Source records:
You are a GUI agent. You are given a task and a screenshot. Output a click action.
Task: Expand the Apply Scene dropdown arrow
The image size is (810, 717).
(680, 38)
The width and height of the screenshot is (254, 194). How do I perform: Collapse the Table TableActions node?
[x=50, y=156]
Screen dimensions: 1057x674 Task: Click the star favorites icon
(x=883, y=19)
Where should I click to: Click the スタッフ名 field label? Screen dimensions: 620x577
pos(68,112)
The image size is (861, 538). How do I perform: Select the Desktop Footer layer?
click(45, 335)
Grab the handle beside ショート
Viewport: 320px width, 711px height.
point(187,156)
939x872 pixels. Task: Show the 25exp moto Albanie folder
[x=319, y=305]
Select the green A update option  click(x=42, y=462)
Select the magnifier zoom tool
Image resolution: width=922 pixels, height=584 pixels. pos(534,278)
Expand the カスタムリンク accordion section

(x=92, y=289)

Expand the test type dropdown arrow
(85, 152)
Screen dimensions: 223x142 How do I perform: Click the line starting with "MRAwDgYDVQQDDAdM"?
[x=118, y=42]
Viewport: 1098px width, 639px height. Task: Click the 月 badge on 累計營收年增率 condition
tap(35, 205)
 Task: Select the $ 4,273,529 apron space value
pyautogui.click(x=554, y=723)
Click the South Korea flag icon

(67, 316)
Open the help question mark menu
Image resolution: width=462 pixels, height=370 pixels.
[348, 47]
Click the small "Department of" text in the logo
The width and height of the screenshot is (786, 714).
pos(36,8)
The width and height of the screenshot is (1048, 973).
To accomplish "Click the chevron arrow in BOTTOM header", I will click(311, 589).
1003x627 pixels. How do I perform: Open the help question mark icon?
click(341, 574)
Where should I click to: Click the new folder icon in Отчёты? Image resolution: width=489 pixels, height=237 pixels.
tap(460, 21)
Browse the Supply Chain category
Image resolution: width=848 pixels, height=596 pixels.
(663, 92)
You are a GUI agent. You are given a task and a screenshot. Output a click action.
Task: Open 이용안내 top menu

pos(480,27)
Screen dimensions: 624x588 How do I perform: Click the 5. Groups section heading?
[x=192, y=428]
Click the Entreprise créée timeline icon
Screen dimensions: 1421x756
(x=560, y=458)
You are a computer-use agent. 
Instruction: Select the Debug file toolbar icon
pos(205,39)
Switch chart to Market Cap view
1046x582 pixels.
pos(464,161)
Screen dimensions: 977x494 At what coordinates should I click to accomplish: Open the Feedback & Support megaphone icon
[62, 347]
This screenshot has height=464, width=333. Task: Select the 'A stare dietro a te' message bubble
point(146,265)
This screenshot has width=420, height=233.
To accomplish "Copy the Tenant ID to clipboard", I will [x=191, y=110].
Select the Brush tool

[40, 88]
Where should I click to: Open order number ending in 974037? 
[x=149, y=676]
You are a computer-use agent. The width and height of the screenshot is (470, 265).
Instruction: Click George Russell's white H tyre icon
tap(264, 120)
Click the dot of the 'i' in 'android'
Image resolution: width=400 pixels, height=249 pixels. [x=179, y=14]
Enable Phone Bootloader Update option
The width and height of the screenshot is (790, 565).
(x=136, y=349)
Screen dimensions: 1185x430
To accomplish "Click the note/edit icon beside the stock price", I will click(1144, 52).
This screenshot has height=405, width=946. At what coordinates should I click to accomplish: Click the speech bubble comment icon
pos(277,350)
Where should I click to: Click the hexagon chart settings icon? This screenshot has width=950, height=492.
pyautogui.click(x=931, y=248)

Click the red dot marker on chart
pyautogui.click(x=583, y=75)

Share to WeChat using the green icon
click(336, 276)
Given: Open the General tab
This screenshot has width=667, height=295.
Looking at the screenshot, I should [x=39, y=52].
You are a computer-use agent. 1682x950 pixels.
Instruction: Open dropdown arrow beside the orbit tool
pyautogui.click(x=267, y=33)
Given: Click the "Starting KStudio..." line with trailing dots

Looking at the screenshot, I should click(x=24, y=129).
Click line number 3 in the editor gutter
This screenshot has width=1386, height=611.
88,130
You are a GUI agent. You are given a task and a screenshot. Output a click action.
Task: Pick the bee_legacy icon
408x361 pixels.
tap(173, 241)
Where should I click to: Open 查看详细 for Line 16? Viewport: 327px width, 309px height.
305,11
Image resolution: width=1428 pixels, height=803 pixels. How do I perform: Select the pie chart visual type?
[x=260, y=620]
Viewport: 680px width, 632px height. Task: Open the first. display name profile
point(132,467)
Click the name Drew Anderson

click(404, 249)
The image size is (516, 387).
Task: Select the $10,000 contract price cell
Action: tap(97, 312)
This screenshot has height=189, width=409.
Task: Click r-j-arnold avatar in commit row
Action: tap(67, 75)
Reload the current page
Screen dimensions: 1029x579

GIVEN REQUEST | Lay out every line of the rows above as a Markdown table with two columns, Line No. and Content. Number the lines in order and leave out the blank ones.

WORKED SOLUTION |
| Line No. | Content |
|---|---|
| 1 | You are a GUI agent. You are given a task and a screenshot. Output a click action. |
| 2 | Task: Expand the Apply Scene dropdown arrow |
| 3 | The image size is (810, 717). |
| 4 | (680, 38) |
| 5 | The width and height of the screenshot is (254, 194). How do I perform: Collapse the Table TableActions node? |
| 6 | [x=50, y=156] |
| 7 | Screen dimensions: 1057x674 Task: Click the star favorites icon |
| 8 | (x=883, y=19) |
| 9 | Where should I click to: Click the スタッフ名 field label? Screen dimensions: 620x577 |
| 10 | pos(68,112) |
| 11 | The image size is (861, 538). How do I perform: Select the Desktop Footer layer? |
| 12 | click(45, 335) |
| 13 | Grab the handle beside ショート |
| 14 | Viewport: 320px width, 711px height. |
| 15 | point(187,156) |
| 16 | 939x872 pixels. Task: Show the 25exp moto Albanie folder |
| 17 | [x=319, y=305] |
| 18 | Select the green A update option  click(x=42, y=462) |
| 19 | Select the magnifier zoom tool |
| 20 | Image resolution: width=922 pixels, height=584 pixels. pos(534,278) |
| 21 | Expand the カスタムリンク accordion section |
| 22 | (x=92, y=289) |
| 23 | Expand the test type dropdown arrow |
| 24 | (85, 152) |
| 25 | Screen dimensions: 223x142 How do I perform: Click the line starting with "MRAwDgYDVQQDDAdM"? |
| 26 | [x=118, y=42] |
| 27 | Viewport: 1098px width, 639px height. Task: Click the 月 badge on 累計營收年增率 condition |
| 28 | tap(35, 205) |
| 29 |  Task: Select the $ 4,273,529 apron space value |
| 30 | pyautogui.click(x=554, y=723) |
| 31 | Click the South Korea flag icon |
| 32 | (67, 316) |
| 33 | Open the help question mark menu |
| 34 | Image resolution: width=462 pixels, height=370 pixels. |
| 35 | [348, 47] |
| 36 | Click the small "Department of" text in the logo |
| 37 | The width and height of the screenshot is (786, 714). |
| 38 | pos(36,8) |
| 39 | The width and height of the screenshot is (1048, 973). |
| 40 | To accomplish "Click the chevron arrow in BOTTOM header", I will click(311, 589). |
| 41 | 1003x627 pixels. How do I perform: Open the help question mark icon? |
| 42 | click(341, 574) |
| 43 | Where should I click to: Click the new folder icon in Отчёты? Image resolution: width=489 pixels, height=237 pixels. |
| 44 | tap(460, 21) |
| 45 | Browse the Supply Chain category |
| 46 | Image resolution: width=848 pixels, height=596 pixels. |
| 47 | (663, 92) |
| 48 | You are a GUI agent. You are given a task and a screenshot. Output a click action. |
| 49 | Task: Open 이용안내 top menu |
| 50 | pos(480,27) |
| 51 | Screen dimensions: 624x588 How do I perform: Click the 5. Groups section heading? |
| 52 | [x=192, y=428] |
| 53 | Click the Entreprise créée timeline icon |
| 54 | Screen dimensions: 1421x756 |
| 55 | (x=560, y=458) |
| 56 | You are a computer-use agent.  |
| 57 | Instruction: Select the Debug file toolbar icon |
| 58 | pos(205,39) |
| 59 | Switch chart to Market Cap view |
| 60 | 1046x582 pixels. |
| 61 | pos(464,161) |
| 62 | Screen dimensions: 977x494 At what coordinates should I click to accomplish: Open the Feedback & Support megaphone icon |
| 63 | [62, 347] |
| 64 | This screenshot has height=464, width=333. Task: Select the 'A stare dietro a te' message bubble |
| 65 | point(146,265) |
| 66 | This screenshot has width=420, height=233. |
| 67 | To accomplish "Copy the Tenant ID to clipboard", I will [x=191, y=110]. |
| 68 | Select the Brush tool |
| 69 | [40, 88] |
| 70 | Where should I click to: Open order number ending in 974037?  |
| 71 | [x=149, y=676] |
| 72 | You are a computer-use agent. The width and height of the screenshot is (470, 265). |
| 73 | Instruction: Click George Russell's white H tyre icon |
| 74 | tap(264, 120) |
| 75 | Click the dot of the 'i' in 'android' |
| 76 | Image resolution: width=400 pixels, height=249 pixels. [x=179, y=14] |
| 77 | Enable Phone Bootloader Update option |
| 78 | The width and height of the screenshot is (790, 565). |
| 79 | (x=136, y=349) |
| 80 | Screen dimensions: 1185x430 |
| 81 | To accomplish "Click the note/edit icon beside the stock price", I will click(1144, 52). |
| 82 | This screenshot has height=405, width=946. At what coordinates should I click to accomplish: Click the speech bubble comment icon |
| 83 | pos(277,350) |
| 84 | Where should I click to: Click the hexagon chart settings icon? This screenshot has width=950, height=492. |
| 85 | pyautogui.click(x=931, y=248) |
| 86 | Click the red dot marker on chart |
| 87 | pyautogui.click(x=583, y=75) |
| 88 | Share to WeChat using the green icon |
| 89 | click(336, 276) |
| 90 | Given: Open the General tab |
| 91 | This screenshot has width=667, height=295. |
| 92 | Looking at the screenshot, I should [x=39, y=52]. |
| 93 | You are a computer-use agent. 1682x950 pixels. |
| 94 | Instruction: Open dropdown arrow beside the orbit tool |
| 95 | pyautogui.click(x=267, y=33) |
| 96 | Given: Click the "Starting KStudio..." line with trailing dots |
| 97 | Looking at the screenshot, I should click(x=24, y=129). |
| 98 | Click line number 3 in the editor gutter |
| 99 | This screenshot has width=1386, height=611. |
| 100 | 88,130 |
| 101 | You are a GUI agent. You are given a task and a screenshot. Output a click action. |
| 102 | Task: Pick the bee_legacy icon |
| 103 | 408x361 pixels. |
| 104 | tap(173, 241) |
| 105 | Where should I click to: Open 查看详细 for Line 16? Viewport: 327px width, 309px height. |
| 106 | 305,11 |
| 107 | Image resolution: width=1428 pixels, height=803 pixels. How do I perform: Select the pie chart visual type? |
| 108 | [x=260, y=620] |
| 109 | Viewport: 680px width, 632px height. Task: Open the first. display name profile |
| 110 | point(132,467) |
| 111 | Click the name Drew Anderson |
| 112 | click(404, 249) |
| 113 | The image size is (516, 387). |
| 114 | Task: Select the $10,000 contract price cell |
| 115 | Action: tap(97, 312) |
| 116 | This screenshot has height=189, width=409. |
| 117 | Task: Click r-j-arnold avatar in commit row |
| 118 | Action: tap(67, 75) |
| 119 | Reload the current page |
| 120 | Screen dimensions: 1029x579 |